#### TASK TO COMPLETE:
Retype each record shown below, leaving every character as it is.

#### EXTRACTED MATERIAL:
-- Opening Marker --

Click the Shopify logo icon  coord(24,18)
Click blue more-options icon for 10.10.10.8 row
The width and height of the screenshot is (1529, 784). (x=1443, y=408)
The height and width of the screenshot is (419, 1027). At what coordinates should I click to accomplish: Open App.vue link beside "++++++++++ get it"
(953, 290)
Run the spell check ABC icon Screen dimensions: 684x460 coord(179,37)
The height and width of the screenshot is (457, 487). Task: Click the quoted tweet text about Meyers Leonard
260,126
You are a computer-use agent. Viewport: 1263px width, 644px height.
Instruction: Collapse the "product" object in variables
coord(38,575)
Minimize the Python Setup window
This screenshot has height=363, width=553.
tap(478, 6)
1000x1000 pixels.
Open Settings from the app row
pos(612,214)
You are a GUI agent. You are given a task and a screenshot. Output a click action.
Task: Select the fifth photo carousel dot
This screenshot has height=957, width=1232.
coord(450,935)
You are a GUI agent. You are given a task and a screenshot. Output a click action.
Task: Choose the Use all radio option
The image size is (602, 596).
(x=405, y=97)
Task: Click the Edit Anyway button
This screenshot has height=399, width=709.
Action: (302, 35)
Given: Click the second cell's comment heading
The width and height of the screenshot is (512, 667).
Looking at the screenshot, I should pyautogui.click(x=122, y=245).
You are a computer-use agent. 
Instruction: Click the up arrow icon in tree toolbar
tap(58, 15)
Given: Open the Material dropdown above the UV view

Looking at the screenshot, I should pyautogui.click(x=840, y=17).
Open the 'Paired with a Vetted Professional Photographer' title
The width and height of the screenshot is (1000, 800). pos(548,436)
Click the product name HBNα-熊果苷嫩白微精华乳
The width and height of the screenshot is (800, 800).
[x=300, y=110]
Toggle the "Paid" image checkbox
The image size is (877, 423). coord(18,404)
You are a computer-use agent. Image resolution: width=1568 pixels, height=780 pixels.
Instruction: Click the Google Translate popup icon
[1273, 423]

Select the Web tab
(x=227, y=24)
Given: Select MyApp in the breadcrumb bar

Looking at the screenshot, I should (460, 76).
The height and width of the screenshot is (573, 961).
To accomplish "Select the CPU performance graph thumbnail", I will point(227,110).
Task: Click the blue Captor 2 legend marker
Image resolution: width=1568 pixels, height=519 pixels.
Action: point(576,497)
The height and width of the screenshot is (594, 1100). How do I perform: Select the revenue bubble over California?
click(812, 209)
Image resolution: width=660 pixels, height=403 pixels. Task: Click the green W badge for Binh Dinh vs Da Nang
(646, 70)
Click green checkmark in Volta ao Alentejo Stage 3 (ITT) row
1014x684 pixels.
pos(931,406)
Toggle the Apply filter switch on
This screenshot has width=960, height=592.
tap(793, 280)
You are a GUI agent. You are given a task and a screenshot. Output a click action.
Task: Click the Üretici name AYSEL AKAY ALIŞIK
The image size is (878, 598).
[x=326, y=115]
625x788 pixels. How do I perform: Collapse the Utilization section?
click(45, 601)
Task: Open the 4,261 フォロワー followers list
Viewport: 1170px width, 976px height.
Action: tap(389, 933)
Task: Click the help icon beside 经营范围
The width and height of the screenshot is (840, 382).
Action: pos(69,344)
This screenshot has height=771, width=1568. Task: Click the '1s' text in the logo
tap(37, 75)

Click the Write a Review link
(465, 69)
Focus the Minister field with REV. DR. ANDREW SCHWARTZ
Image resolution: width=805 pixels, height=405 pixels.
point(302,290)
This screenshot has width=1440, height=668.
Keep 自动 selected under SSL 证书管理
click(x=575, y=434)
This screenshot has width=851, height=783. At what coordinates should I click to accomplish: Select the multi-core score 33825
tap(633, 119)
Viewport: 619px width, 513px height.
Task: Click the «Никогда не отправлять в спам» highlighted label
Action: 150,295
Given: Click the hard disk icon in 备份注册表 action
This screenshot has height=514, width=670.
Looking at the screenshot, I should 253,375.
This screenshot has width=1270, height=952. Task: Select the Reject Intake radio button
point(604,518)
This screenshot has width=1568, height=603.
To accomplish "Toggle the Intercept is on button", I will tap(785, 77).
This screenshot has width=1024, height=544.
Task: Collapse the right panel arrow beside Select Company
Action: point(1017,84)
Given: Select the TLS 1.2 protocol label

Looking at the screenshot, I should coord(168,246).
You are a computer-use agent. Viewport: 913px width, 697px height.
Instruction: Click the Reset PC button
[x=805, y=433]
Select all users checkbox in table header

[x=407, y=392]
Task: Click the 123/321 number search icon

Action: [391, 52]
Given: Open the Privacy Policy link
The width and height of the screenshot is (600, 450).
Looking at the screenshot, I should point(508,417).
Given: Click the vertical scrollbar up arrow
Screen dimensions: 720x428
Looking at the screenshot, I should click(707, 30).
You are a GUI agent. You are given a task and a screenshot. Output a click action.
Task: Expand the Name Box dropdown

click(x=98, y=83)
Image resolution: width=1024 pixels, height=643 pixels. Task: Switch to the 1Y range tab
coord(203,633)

-- Closing Marker --

#### RESPONSE AREA:
Click the Shopify logo icon  coord(24,18)
Click blue more-options icon for 10.10.10.8 row
The width and height of the screenshot is (1529, 784). (x=1443, y=408)
The height and width of the screenshot is (419, 1027). At what coordinates should I click to accomplish: Open App.vue link beside "++++++++++ get it"
(953, 290)
Run the spell check ABC icon Screen dimensions: 684x460 coord(179,37)
The height and width of the screenshot is (457, 487). Task: Click the quoted tweet text about Meyers Leonard
260,126
You are a computer-use agent. Viewport: 1263px width, 644px height.
Instruction: Collapse the "product" object in variables
coord(38,575)
Minimize the Python Setup window
This screenshot has height=363, width=553.
tap(478, 6)
1000x1000 pixels.
Open Settings from the app row
pos(612,214)
You are a GUI agent. You are given a task and a screenshot. Output a click action.
Task: Select the fifth photo carousel dot
This screenshot has height=957, width=1232.
coord(450,935)
You are a GUI agent. You are given a task and a screenshot. Output a click action.
Task: Choose the Use all radio option
The image size is (602, 596).
(x=405, y=97)
Task: Click the Edit Anyway button
This screenshot has height=399, width=709.
Action: (302, 35)
Given: Click the second cell's comment heading
The width and height of the screenshot is (512, 667).
Looking at the screenshot, I should pyautogui.click(x=122, y=245).
You are a computer-use agent. 
Instruction: Click the up arrow icon in tree toolbar
tap(58, 15)
Given: Open the Material dropdown above the UV view

Looking at the screenshot, I should pyautogui.click(x=840, y=17).
Open the 'Paired with a Vetted Professional Photographer' title
The width and height of the screenshot is (1000, 800). pos(548,436)
Click the product name HBNα-熊果苷嫩白微精华乳
The width and height of the screenshot is (800, 800).
[x=300, y=110]
Toggle the "Paid" image checkbox
The image size is (877, 423). coord(18,404)
You are a computer-use agent. Image resolution: width=1568 pixels, height=780 pixels.
Instruction: Click the Google Translate popup icon
[1273, 423]

Select the Web tab
(x=227, y=24)
Given: Select MyApp in the breadcrumb bar

Looking at the screenshot, I should (460, 76).
The height and width of the screenshot is (573, 961).
To accomplish "Select the CPU performance graph thumbnail", I will point(227,110).
Task: Click the blue Captor 2 legend marker
Image resolution: width=1568 pixels, height=519 pixels.
Action: point(576,497)
The height and width of the screenshot is (594, 1100). How do I perform: Select the revenue bubble over California?
click(812, 209)
Image resolution: width=660 pixels, height=403 pixels. Task: Click the green W badge for Binh Dinh vs Da Nang
(646, 70)
Click green checkmark in Volta ao Alentejo Stage 3 (ITT) row
1014x684 pixels.
pos(931,406)
Toggle the Apply filter switch on
This screenshot has width=960, height=592.
tap(793, 280)
You are a GUI agent. You are given a task and a screenshot. Output a click action.
Task: Click the Üretici name AYSEL AKAY ALIŞIK
The image size is (878, 598).
[x=326, y=115]
625x788 pixels. How do I perform: Collapse the Utilization section?
click(45, 601)
Task: Open the 4,261 フォロワー followers list
Viewport: 1170px width, 976px height.
Action: tap(389, 933)
Task: Click the help icon beside 经营范围
The width and height of the screenshot is (840, 382).
Action: pos(69,344)
This screenshot has height=771, width=1568. Task: Click the '1s' text in the logo
tap(37, 75)

Click the Write a Review link
(465, 69)
Focus the Minister field with REV. DR. ANDREW SCHWARTZ
Image resolution: width=805 pixels, height=405 pixels.
point(302,290)
This screenshot has width=1440, height=668.
Keep 自动 selected under SSL 证书管理
click(x=575, y=434)
This screenshot has width=851, height=783. At what coordinates should I click to accomplish: Select the multi-core score 33825
tap(633, 119)
Viewport: 619px width, 513px height.
Task: Click the «Никогда не отправлять в спам» highlighted label
Action: 150,295
Given: Click the hard disk icon in 备份注册表 action
This screenshot has height=514, width=670.
Looking at the screenshot, I should 253,375.
This screenshot has width=1270, height=952. Task: Select the Reject Intake radio button
point(604,518)
This screenshot has width=1568, height=603.
To accomplish "Toggle the Intercept is on button", I will tap(785, 77).
This screenshot has width=1024, height=544.
Task: Collapse the right panel arrow beside Select Company
Action: point(1017,84)
Given: Select the TLS 1.2 protocol label

Looking at the screenshot, I should coord(168,246).
You are a computer-use agent. Viewport: 913px width, 697px height.
Instruction: Click the Reset PC button
[x=805, y=433]
Select all users checkbox in table header

[x=407, y=392]
Task: Click the 123/321 number search icon

Action: [391, 52]
Given: Open the Privacy Policy link
The width and height of the screenshot is (600, 450).
Looking at the screenshot, I should point(508,417).
Given: Click the vertical scrollbar up arrow
Screen dimensions: 720x428
Looking at the screenshot, I should click(707, 30).
You are a GUI agent. You are given a task and a screenshot. Output a click action.
Task: Expand the Name Box dropdown

click(x=98, y=83)
Image resolution: width=1024 pixels, height=643 pixels. Task: Switch to the 1Y range tab
coord(203,633)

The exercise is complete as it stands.